Мир внезапно окрасился в серое. Какой-то непереносимый тяжелый туман опустился на ее ум, душу и тело. Тяжелый и вязкий, не дающий дышать и думать.
– А как же… Мэри?
Отец раздраженно обернулся:
– Она отправляется в Кент. В монастырь неподалеку от Хьюер-Кастл. Перестань о ней беспокоиться! Иди. Да уйди же наконец!
ГЛАВА 3
«Ты можешь сама распоряжаться собственной судьбой!»
Эти слова Мэри все еще звучали в голове Элизабет, когда она пробиралась вечером по лагерю при свете зажженных факелов. Остановившись на небольшом пригорке, она осмотрелась кругом. Рядом возвышался деревянный павильон, раскрашенный сверху донизу под каменную кладку. Интересно, зачем это? Для внешнего лоска?
Заметив приближавшуюся компанию подвыпивших мужчин, Элизабет пониже опустила капюшон темного плаща.
– Эй, милашка! Куда ты спешишь? Эй, ты!
При звуке пьяных голосов девушка запаниковала и ускорила шаги, хотя понимала, что нельзя показывать им свой испуг. Не стоит будить их охотничий инстинкт. Она не собирается становиться чьей-либо жертвой или трофеем. Но тут Элизабет вспомнила недавний разговор с отцом и теткой.
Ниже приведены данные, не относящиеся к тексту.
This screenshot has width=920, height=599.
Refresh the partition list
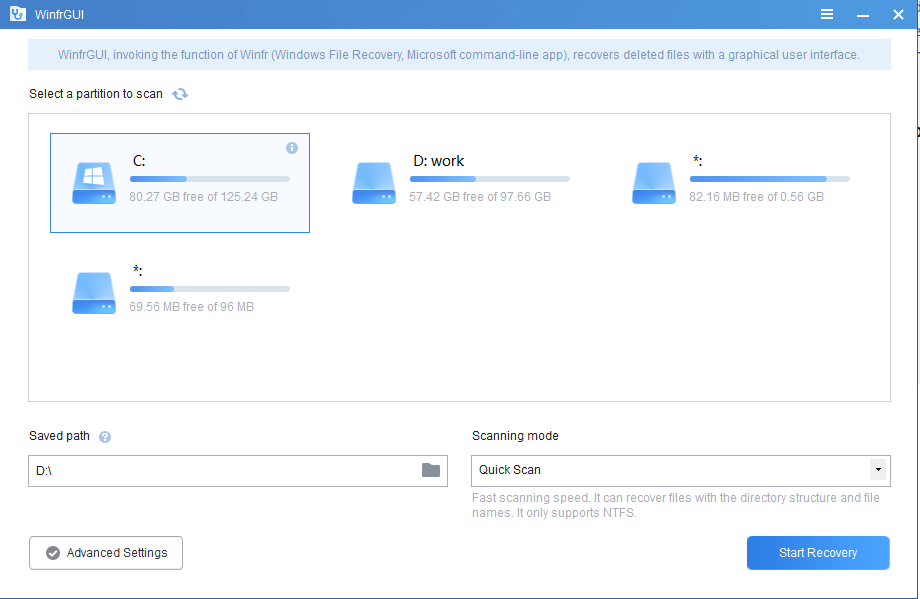pos(180,93)
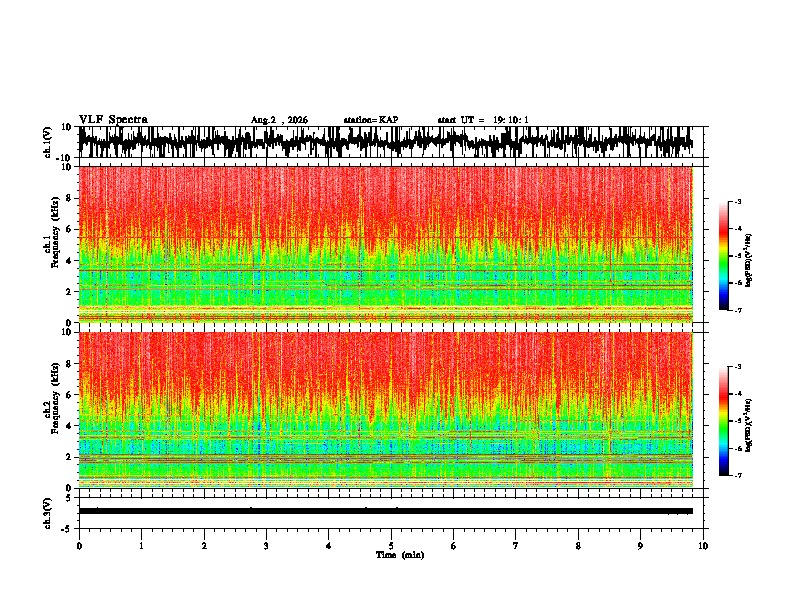Click the 0 minute tick on time axis
This screenshot has height=612, width=792.
click(79, 546)
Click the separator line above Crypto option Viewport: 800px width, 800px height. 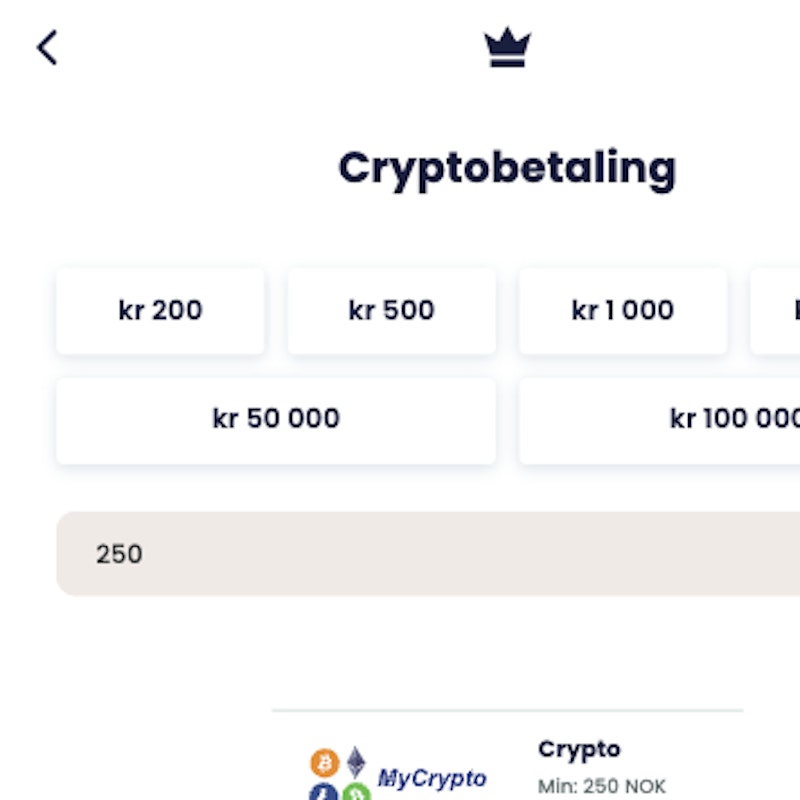[x=507, y=711]
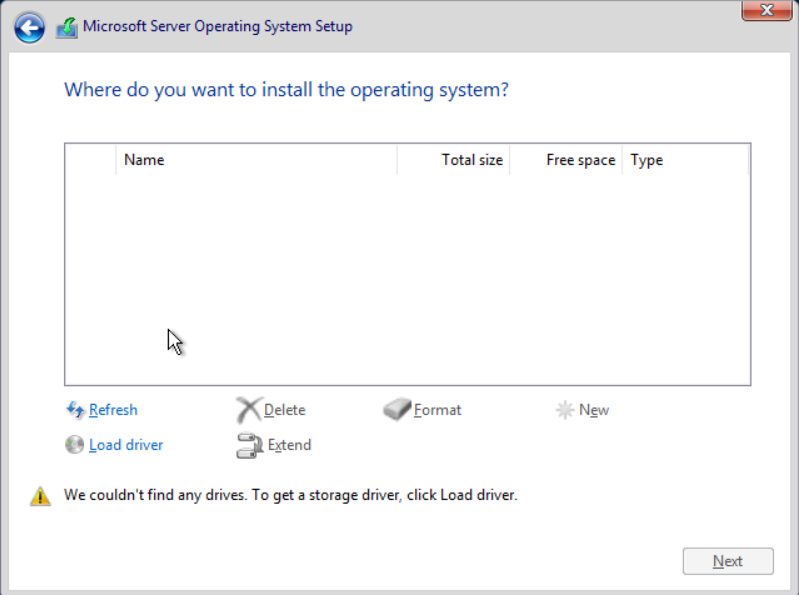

– Это бред! – прошептала она. В голосе ее слышалось страдание. – Я сошла с ума! Весь мир сошел с ума!
Девушка приложила ладонь к лицу. Щека вспухла, кожа горела и от удара, и от слез, которые она пролила, как только вернулась в шатер. И слезы эти были вызваны не физической болью от удара. Нет. Эта разъедающая горечь пряталась гораздо глубже. Боль от предательства – предательства собственного отца, который решил продать ее. Он ее предал – и ради чего? Чтобы удовлетворить минутную похоть коронованного развратника!